Scan the entries below line by line and state how many lines contain the string "computer", giving only the number.
### Dataset records
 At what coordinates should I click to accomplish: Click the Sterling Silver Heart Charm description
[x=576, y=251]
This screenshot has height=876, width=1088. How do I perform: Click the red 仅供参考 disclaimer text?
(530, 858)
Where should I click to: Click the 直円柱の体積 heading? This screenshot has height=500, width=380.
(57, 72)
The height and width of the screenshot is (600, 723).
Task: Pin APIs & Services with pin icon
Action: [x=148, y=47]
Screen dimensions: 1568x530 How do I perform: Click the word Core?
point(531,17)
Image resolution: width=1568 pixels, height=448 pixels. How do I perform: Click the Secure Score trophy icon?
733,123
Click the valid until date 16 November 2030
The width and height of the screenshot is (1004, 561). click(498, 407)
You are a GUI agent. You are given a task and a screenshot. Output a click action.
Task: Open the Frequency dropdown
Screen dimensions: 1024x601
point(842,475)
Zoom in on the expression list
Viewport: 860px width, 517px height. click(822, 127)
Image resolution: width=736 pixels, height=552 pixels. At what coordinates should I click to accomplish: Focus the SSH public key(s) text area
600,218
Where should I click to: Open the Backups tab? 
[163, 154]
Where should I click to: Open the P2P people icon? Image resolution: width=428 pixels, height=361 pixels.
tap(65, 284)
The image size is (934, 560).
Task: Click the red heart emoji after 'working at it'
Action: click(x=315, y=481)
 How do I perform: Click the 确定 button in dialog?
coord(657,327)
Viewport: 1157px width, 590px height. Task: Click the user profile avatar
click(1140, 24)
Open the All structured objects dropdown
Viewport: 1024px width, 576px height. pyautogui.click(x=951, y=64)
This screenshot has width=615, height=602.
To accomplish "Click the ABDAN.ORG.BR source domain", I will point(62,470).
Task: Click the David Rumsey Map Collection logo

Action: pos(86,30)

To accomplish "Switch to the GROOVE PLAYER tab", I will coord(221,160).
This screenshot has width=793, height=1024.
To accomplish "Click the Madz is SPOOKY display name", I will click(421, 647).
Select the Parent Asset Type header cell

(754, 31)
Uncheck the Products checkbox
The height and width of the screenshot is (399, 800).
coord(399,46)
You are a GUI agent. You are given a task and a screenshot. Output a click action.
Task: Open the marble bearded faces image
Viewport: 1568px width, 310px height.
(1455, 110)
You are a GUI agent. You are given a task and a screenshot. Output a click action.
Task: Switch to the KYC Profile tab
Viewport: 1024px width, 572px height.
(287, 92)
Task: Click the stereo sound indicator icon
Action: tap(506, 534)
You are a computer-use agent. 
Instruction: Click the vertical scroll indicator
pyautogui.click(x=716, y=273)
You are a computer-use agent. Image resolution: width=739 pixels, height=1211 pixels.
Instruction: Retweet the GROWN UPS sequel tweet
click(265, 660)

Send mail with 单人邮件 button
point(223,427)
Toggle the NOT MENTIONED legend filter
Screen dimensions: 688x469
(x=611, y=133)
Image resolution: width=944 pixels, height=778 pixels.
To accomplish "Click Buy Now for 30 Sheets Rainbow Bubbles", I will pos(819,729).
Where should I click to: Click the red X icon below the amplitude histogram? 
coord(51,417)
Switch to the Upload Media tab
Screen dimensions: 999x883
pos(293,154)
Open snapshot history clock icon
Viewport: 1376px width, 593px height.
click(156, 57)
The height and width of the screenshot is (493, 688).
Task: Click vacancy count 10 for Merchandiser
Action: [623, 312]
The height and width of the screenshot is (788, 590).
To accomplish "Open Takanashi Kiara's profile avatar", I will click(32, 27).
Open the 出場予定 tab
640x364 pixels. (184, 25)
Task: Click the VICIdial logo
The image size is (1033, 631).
######
• Expected output: 2